The career staff got away making this false claim that overall crime victimization rates are the same, because the Civil Rights Commission is split between four conservative commissioners and four liberal commissioners. That keeps the conservatives from having enough votes to fire the Commission’s left-wing staff director, who oversees the reports the Commission issues, and hires the left-wing staff who write the Commission’s reports.

As criminologist Rafael Mangual explains, the Commission’s “membership is split 4-4,” so “its final report—compiled by unelected, unappointed staff—did not come close” to an accurate picture of crime and racial disparities:

What did it find? Consider this boldfaced takeaway from the report’s accompanying two-page “fact sheet”:

“When considering all forms of violent crime, aggregated at the national level, there are no differences in the risk of victimization for White, Black, and Latino people.”

Such a claim reflects willful ignorance, at best. Indeed, the commission’s report, which profiled five cities (Denver, Houston, Memphis, Milwaukee, and Seattle), documented in each city significant racial disparities in nearly every violent-crime measure across the four-year study period. Exceptions were few. For example, Houston’s black residents saw higher victimization rates in each of the violent-crime categories studied (rape, robbery, homicide, and aggravated assault) in 2018, 2019, and 2020. While white residents experienced higher rates of rape and robbery than blacks in 2021, the city’s blacks that year were killed at more than double the rate of whites.

Moreover, this claim ignores Asians, who undeniably have a lower crime victimization rate than other races. Violent crime is mostly between members of the same race, according to the federal Bureau of Justice Statistics, so races with lower rates of perpetrating violent crime tend to have lower rates of crime victimization as well. As the Bureau of Justice Statistics explains, crimes are committed mostly between members of the same race, and this is true for “rape or sexual assault,” “simple assault,” “aggravated assault,” and indeed, “all types of violent crime except robbery.” (See Race and Hispanic Origin of Victims and Offenders, 2012-2015.)

Asians are much less likely to commit crimes than blacks, even when they are poor recent immigrants. For example, Asians are 15% of California’s population, but only 2% of its jail population — a huge racial disparity. Nationally, less than 2% of the jail population is Asian or Pacific Islander, even though they account for more than 6% of the U.S. population.

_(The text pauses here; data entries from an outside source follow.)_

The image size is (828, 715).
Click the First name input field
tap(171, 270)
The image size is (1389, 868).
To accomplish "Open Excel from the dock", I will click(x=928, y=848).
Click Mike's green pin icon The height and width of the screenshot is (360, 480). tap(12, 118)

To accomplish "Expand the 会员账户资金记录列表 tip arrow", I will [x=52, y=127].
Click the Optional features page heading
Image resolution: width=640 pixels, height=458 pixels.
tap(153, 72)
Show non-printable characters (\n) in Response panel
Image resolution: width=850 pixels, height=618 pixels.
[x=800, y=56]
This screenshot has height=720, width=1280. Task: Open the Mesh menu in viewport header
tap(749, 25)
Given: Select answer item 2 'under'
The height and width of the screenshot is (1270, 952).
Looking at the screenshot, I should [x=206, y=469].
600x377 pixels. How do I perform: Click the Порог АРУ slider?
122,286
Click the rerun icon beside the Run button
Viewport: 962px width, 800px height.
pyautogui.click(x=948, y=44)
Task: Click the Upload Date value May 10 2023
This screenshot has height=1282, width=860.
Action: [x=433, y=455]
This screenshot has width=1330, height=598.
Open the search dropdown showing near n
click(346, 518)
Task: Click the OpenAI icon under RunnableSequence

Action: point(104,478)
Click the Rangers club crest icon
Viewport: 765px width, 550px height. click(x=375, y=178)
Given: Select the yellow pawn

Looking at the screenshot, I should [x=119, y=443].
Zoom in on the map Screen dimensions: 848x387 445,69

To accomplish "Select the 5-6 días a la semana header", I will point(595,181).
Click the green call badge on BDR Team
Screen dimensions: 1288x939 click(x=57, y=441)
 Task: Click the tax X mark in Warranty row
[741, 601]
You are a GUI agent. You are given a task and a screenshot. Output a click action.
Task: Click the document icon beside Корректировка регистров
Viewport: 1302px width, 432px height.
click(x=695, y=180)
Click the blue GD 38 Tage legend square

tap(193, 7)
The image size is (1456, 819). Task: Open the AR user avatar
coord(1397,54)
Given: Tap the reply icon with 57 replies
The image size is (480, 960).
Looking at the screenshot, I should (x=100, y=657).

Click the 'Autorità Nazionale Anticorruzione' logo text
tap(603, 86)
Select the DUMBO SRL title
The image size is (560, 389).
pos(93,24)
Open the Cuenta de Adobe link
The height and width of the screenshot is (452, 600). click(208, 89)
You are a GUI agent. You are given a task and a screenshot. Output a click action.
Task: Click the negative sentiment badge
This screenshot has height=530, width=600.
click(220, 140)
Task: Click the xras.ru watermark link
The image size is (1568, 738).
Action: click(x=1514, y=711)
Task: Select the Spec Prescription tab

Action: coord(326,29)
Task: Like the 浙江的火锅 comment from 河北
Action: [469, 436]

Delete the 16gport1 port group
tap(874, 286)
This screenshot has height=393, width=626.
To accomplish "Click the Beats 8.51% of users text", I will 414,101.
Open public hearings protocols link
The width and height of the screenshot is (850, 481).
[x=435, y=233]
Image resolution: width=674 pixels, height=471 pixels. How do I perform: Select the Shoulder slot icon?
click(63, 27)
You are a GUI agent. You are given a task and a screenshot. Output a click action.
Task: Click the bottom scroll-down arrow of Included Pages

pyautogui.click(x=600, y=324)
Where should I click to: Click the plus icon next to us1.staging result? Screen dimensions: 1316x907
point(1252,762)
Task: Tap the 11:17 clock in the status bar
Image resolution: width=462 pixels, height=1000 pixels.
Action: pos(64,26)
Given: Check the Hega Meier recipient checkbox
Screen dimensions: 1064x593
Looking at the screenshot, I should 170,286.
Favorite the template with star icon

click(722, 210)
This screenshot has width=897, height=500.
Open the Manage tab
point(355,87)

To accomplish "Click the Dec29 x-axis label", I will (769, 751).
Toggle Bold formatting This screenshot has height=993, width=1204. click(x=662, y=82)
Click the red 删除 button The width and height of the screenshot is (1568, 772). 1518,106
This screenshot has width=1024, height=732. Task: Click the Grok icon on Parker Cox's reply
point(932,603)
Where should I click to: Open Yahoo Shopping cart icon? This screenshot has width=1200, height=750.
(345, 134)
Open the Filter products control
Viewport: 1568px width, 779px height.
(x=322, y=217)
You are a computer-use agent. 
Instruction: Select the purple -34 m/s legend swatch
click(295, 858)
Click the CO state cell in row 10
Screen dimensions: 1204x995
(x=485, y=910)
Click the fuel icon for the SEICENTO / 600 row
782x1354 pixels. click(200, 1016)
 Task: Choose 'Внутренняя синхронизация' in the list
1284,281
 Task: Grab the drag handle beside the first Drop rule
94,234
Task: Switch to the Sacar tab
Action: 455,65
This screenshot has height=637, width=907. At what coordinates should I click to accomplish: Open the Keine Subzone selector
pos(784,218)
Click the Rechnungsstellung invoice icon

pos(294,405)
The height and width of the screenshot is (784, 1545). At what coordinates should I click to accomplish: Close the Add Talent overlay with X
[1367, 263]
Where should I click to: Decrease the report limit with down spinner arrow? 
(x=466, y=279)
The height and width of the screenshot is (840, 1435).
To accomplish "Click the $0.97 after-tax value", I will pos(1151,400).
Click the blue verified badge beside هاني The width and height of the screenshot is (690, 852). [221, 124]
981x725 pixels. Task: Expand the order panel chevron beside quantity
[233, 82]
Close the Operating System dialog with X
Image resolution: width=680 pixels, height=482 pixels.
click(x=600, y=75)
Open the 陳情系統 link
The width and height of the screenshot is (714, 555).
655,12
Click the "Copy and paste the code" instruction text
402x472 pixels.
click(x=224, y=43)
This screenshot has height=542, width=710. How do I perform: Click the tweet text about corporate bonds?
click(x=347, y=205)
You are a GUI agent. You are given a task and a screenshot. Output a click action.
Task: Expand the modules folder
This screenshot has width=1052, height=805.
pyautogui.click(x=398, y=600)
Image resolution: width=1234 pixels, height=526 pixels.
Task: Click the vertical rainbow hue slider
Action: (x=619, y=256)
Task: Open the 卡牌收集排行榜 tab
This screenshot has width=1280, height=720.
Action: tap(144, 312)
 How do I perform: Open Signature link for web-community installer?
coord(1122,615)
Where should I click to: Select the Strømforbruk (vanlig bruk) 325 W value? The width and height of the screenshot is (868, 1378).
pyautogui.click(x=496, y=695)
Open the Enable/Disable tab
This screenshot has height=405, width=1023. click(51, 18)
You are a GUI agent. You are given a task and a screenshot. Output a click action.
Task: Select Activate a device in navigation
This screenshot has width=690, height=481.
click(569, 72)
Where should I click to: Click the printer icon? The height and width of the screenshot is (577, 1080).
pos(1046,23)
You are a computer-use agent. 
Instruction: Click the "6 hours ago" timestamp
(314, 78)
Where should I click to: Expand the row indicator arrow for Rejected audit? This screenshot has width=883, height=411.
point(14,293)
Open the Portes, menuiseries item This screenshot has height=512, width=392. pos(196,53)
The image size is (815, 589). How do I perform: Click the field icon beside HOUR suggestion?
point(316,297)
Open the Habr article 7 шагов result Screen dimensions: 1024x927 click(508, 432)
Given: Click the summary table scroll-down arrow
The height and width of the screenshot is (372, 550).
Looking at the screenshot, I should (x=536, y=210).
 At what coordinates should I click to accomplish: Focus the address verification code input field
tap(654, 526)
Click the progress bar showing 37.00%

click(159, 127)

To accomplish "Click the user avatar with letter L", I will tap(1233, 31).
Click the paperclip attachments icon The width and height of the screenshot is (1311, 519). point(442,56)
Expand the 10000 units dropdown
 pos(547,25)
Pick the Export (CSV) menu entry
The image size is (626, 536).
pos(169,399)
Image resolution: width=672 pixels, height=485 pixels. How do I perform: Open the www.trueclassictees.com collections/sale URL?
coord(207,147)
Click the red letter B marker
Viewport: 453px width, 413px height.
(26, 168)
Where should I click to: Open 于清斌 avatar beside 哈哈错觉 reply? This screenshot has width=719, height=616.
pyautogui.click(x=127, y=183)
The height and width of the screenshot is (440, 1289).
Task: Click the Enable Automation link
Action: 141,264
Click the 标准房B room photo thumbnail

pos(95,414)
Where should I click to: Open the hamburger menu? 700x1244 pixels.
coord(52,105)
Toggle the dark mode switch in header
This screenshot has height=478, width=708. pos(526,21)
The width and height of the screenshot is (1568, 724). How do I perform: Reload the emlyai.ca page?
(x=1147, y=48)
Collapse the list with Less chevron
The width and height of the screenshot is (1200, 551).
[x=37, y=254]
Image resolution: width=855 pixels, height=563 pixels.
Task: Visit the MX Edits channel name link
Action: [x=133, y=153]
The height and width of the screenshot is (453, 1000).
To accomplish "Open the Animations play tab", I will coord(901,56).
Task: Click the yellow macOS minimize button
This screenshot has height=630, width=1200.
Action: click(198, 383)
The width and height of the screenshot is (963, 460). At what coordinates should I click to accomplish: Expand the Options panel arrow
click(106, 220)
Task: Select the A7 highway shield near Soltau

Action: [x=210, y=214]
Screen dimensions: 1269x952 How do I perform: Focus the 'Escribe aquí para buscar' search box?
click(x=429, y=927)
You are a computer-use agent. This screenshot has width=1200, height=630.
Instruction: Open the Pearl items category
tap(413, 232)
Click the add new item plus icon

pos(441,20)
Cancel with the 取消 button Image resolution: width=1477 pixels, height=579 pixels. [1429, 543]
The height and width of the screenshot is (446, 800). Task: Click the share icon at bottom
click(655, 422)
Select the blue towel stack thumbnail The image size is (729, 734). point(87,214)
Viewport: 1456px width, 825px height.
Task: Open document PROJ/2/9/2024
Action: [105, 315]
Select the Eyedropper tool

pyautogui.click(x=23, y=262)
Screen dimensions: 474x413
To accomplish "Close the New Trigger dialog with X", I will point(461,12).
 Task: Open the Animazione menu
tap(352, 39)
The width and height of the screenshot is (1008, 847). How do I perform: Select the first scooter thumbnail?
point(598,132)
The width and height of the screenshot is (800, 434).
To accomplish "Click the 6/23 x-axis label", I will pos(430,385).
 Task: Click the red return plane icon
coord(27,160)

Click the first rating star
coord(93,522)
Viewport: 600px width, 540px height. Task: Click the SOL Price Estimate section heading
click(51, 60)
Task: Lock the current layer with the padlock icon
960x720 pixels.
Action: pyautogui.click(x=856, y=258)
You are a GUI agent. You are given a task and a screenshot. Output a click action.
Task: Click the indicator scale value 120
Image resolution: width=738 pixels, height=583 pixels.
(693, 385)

Black-on-black crime accounts for a disproportionate share of all crime. As the federal Bureau of Justice Statistics noted in Homicide Trends in the United States, “Blacks are disproportionately represented as both homicide victims and offenders….The offending rate for blacks (34.4 per 100,000) was almost 8 times higher than the rate for whites (4.5 per 100,000).”

Rates of committing homicide “for blacks were more than 7 times higher than the rates for whites” between 1976 and 2005, according to the federal Bureau of Justice Statistics in its publication, Homicide Trends in the United States. In 2019, 6,425 black people committed homicide, compared to only 4,728 white people, according to the FBI’s Uniform Crime Reports.

The higher black arrest rate is not due to overpolicing of black people. A 2021 study by the Bureau of Justice Statistics found that although blacks are arrested for serious nonfatal violent crimes at much higher rate than people in general, this mostly reflected underlying crime rates: “white and black people were arrested proportionate to their involvement in serious nonfatal violent crime overall and proportionate to their involvement in serious nonfatal violent crime reported to police.” (See Allen J. Beck, Race and Ethnicity of Violent Crime Offenders and Arrestees, 2018).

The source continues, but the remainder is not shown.